Entropy of Vaporization

Entropy of Vaporization (\(\Delta S_{vap}\) ) is a crucial thermodynamic concept that helps us understand how energy is distributed when a liquid turns into vapor. It essentially measures the increase in disorder or randomness as molecules transition from the condensed state to a more disorganized gaseous state.

This can be calculated by dividing the enthalpy of vaporization by the absolute temperature (in Kelvin) at which the phase change occurs:\[\Delta S_{vap} = \frac{\Delta H_{vap}}{T_b}\]The unit for entropy is typically J/mol-K.

Every substance has a characteristic entropy of vaporization. Most substances follow Trouton's rule, but there are exceptions. For molecules with strong intermolecular forces, such as hydrogen bonds, the additional energy required disrupts Trouton's typical range for \(\Delta S_{vap}\)

• Calculates disorder from liquid to vapor phase.
• Often aligns with Trouton's range unless influenced by strong forces.
• Expressed in J/mol-K.

Hydrogen Bonding

Hydrogen Bonding is a powerful type of dipole-dipole attraction that plays a crucial role in the physical properties of substances. This type of bonding occurs when there is a strong attraction between a hydrogen atom, which is covalently bonded to an electronegative atom (such as oxygen or nitrogen), and another electronegative atom nearby.

This bond is much stronger than a typical dipole interaction but weaker than covalent or ionic bonds. It significantly increases the enthalpy of vaporization and entropy of vaporization for substances like water and ethanol because breaking these intermolecular forces requires more energy. This additional energy also means these liquids often do not follow Trouton's Rule.

Hydrogen bonds lead to distinctive properties, such as the high boiling point of water, ice's lower density than liquid water, and providing secondary and tertiary structures to proteins and nucleic acids.

• Occurs between molecules with hydrogen attached to strong electronegative atoms.
• Increases both \(\Delta H_{vap}\) and \(\Delta S_{vap}\) .
• Leads to deviations from Trouton's Rule.

Enthalpy of Vaporization

The Enthalpy of Vaporization (\(\Delta H_{vap}\) ) denotes the amount of energy needed to convert a liquid into vapor at a constant temperature and pressure. This encompasses more than just the energy needed to overcome cohesive forces; it's an essential factor in understanding phase changes in thermodynamics.

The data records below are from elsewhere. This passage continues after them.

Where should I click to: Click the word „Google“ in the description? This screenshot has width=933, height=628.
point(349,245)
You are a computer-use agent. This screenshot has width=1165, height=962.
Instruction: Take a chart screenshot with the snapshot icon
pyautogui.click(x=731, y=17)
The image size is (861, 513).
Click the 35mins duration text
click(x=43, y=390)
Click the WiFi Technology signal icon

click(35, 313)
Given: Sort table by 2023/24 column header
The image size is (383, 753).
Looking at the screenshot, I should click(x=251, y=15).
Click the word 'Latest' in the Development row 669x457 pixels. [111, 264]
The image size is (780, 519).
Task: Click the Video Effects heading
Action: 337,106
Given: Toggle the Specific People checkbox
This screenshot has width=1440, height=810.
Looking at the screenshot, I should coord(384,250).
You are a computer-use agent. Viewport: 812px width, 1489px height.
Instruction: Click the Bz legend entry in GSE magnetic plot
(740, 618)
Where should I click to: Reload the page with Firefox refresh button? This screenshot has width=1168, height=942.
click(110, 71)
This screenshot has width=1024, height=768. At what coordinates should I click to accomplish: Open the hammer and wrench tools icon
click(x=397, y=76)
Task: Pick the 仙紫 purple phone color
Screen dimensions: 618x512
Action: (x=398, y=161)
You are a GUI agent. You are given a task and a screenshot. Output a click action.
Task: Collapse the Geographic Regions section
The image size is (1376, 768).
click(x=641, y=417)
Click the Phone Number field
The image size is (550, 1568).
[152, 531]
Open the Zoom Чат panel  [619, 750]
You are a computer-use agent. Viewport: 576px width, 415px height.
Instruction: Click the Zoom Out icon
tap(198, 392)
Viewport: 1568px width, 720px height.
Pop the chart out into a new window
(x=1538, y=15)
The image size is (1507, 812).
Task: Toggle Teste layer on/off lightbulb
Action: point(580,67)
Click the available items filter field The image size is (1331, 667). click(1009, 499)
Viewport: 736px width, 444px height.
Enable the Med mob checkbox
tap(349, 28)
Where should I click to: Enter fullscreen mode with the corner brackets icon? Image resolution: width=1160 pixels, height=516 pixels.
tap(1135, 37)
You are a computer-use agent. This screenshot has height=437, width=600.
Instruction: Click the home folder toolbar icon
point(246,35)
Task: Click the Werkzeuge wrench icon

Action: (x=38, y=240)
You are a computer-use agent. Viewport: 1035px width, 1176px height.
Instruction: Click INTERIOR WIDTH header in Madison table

To determine \(\Delta H_{vap}\) for a given substance, we reference data from experiments or use quantitative rules like Trouton's Rule. Knowing the enthalpy of vaporization helps in the design of chemical processes and industrial applications, as it tells us how much energy is consumed during phase changes.

For substances without strong hydrogen bonding or other strong intermolecular forces, Trouton's Rule can be used to estimate \(\Delta H_{vap}\) from the molar entropy of vaporization. Substances with strong intermolecular forces, such as hydrogen bonds, however, require more detailed consideration due to additional energy needed to break these bonds.

• Measures energy needed for liquid to vapor phase change.
• Critical for process design and analysis.
• Affected by strength of intermolecular forces.